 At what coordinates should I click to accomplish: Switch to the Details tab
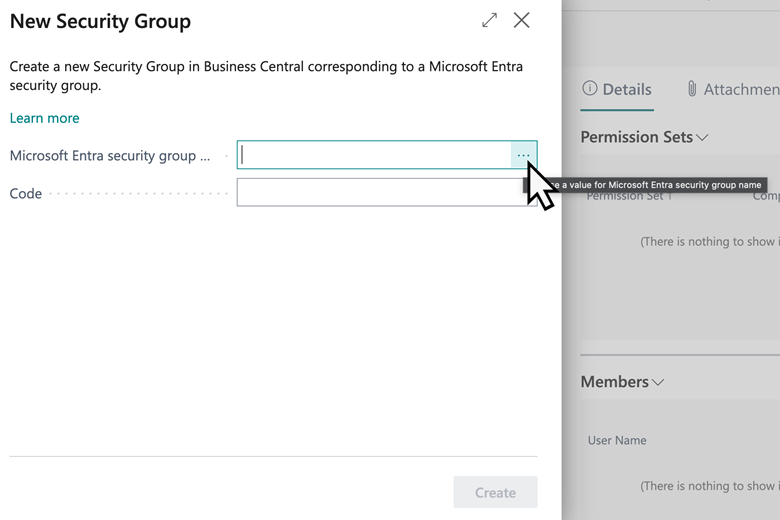tap(627, 90)
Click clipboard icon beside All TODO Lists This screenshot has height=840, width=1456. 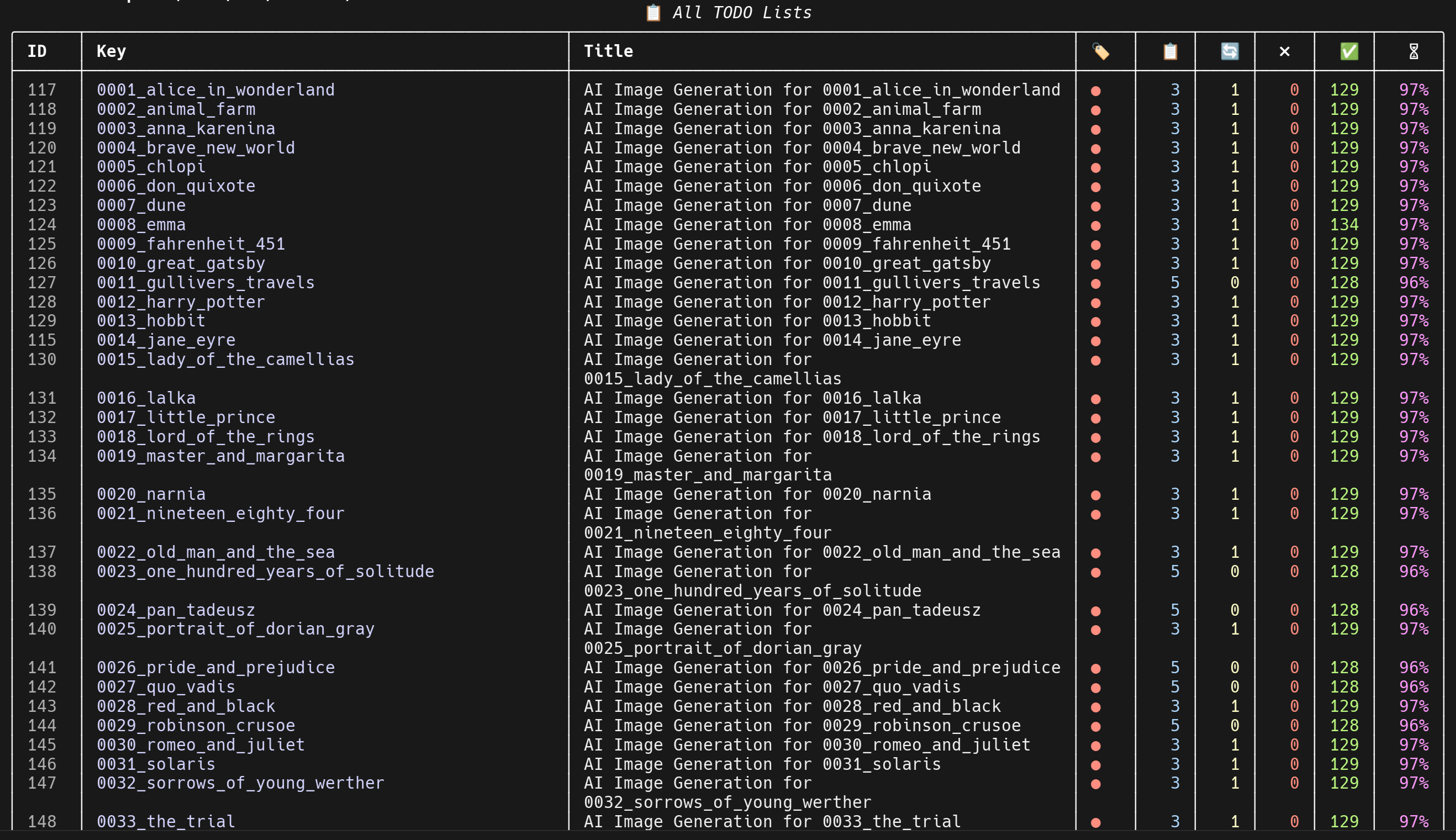click(x=653, y=13)
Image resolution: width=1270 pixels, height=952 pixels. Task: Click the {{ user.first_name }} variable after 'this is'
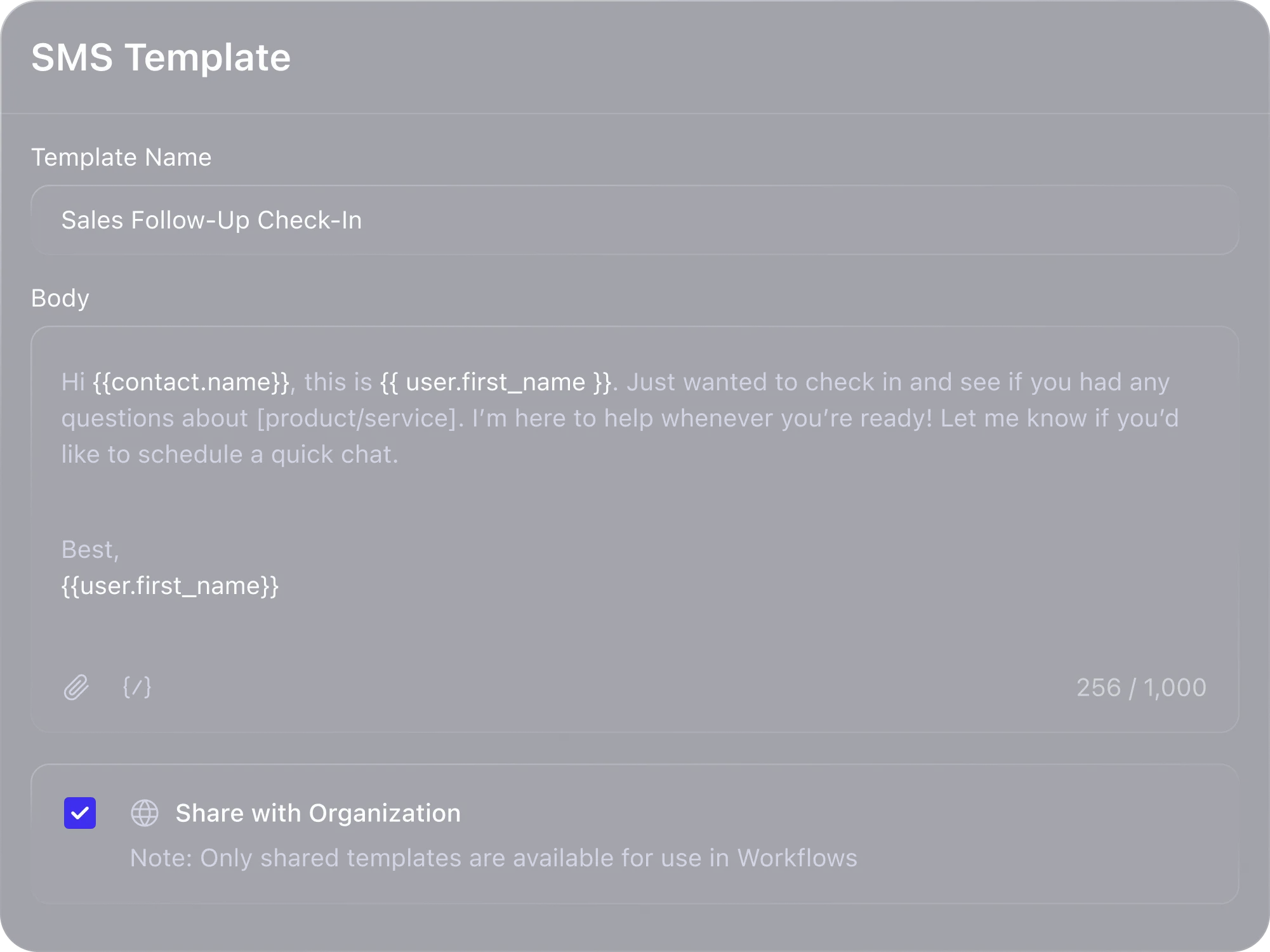tap(495, 382)
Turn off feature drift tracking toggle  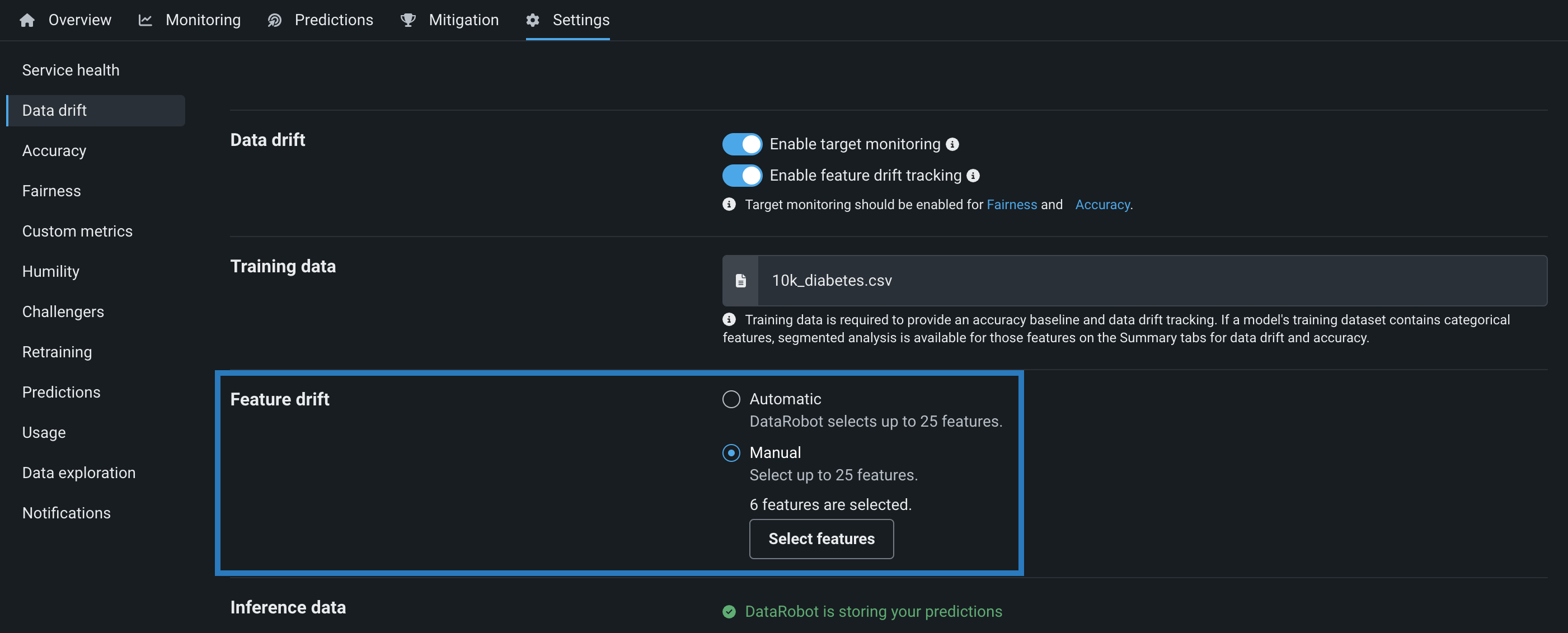[742, 176]
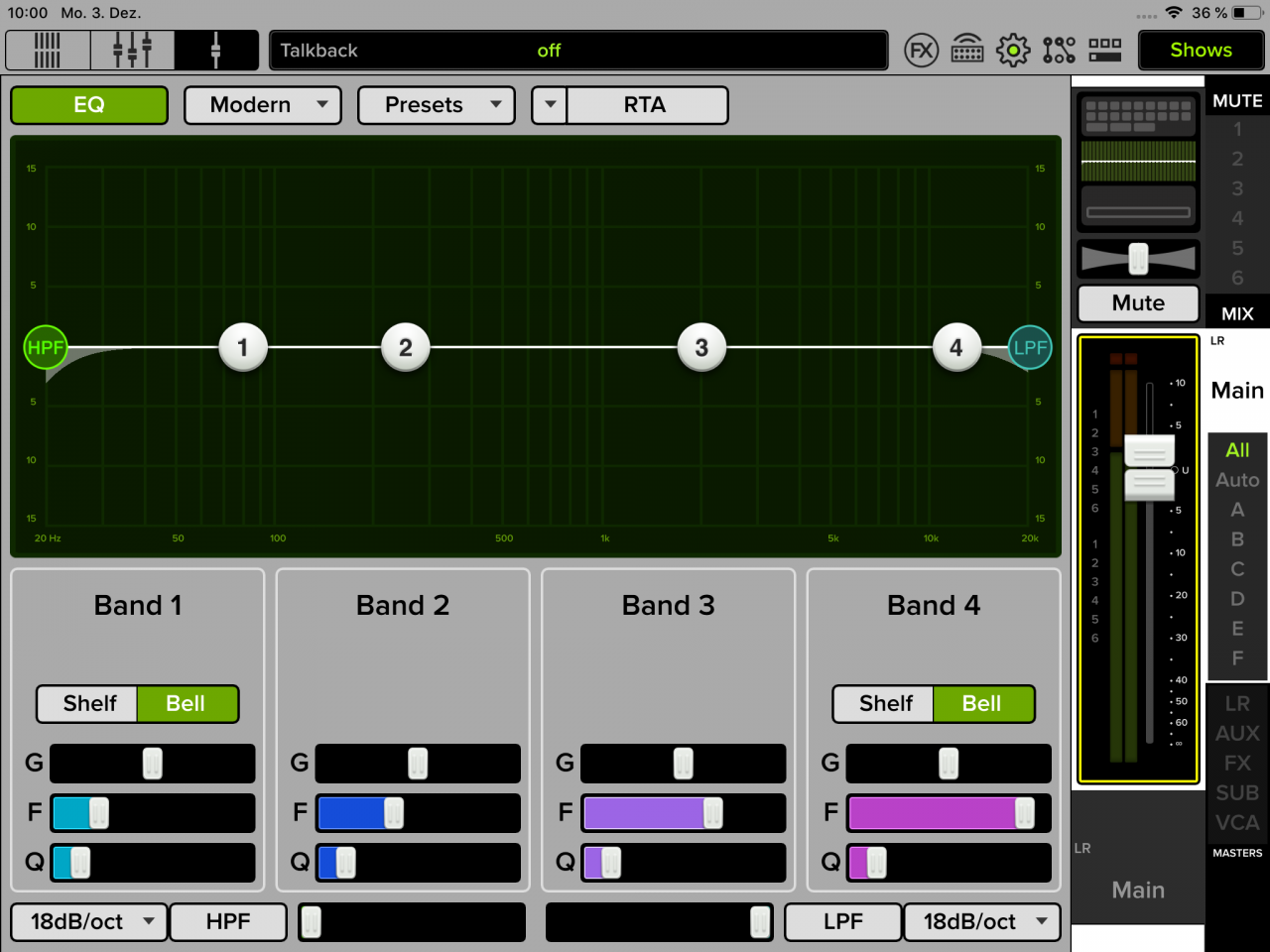The image size is (1270, 952).
Task: Select EQ band 2 node on graph
Action: (406, 348)
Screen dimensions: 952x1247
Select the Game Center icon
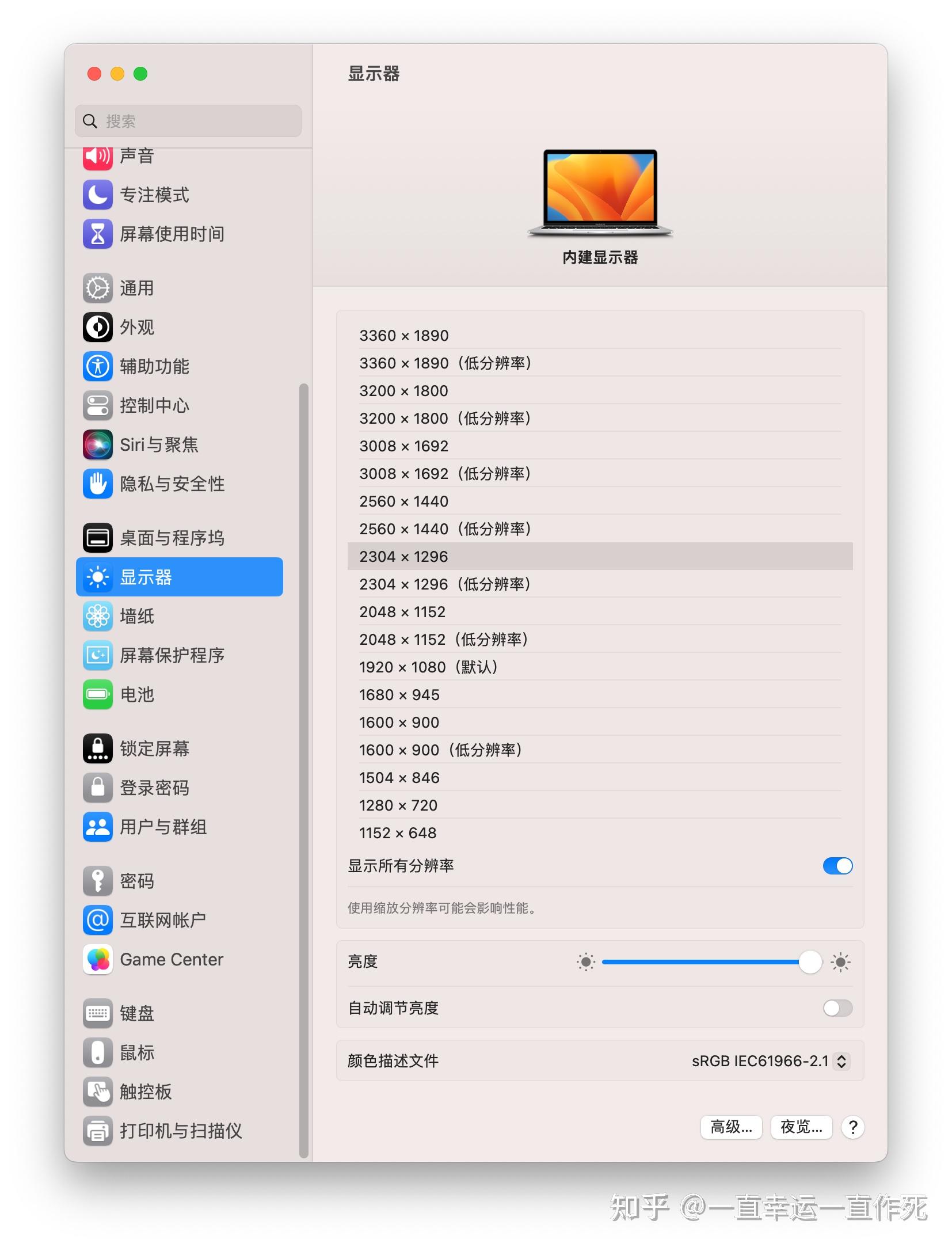97,959
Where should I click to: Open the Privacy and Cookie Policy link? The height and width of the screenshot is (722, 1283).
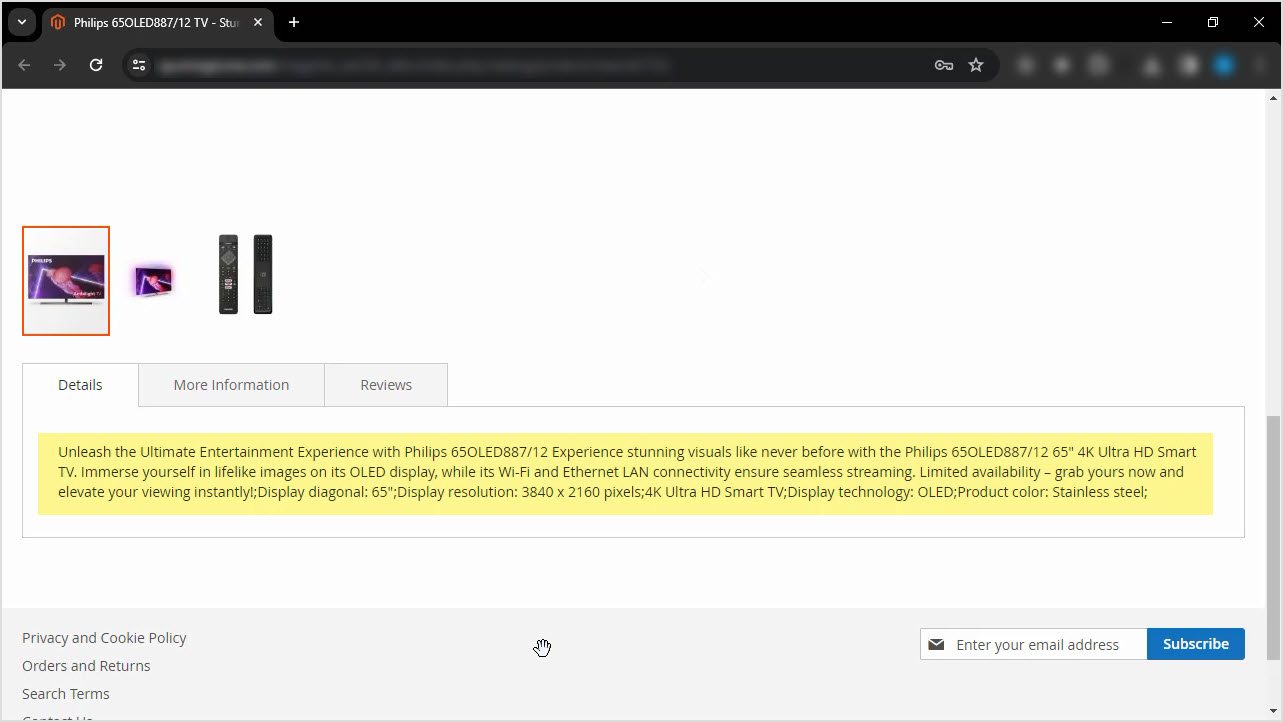coord(104,638)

====================

[Requirement]
Lay out the records from the line containing "Where should I" through the end of the records as a Markdown table with the columns Row and Text, giving each line a row number and omitting blank lines. Leave the pictures out of the table.

[Task response]
| Row | Text |
|---|---|
| 1 | Where should I click to: Open the Privacy and Cookie Policy link? The height and width of the screenshot is (722, 1283). |
| 2 | coord(104,638) |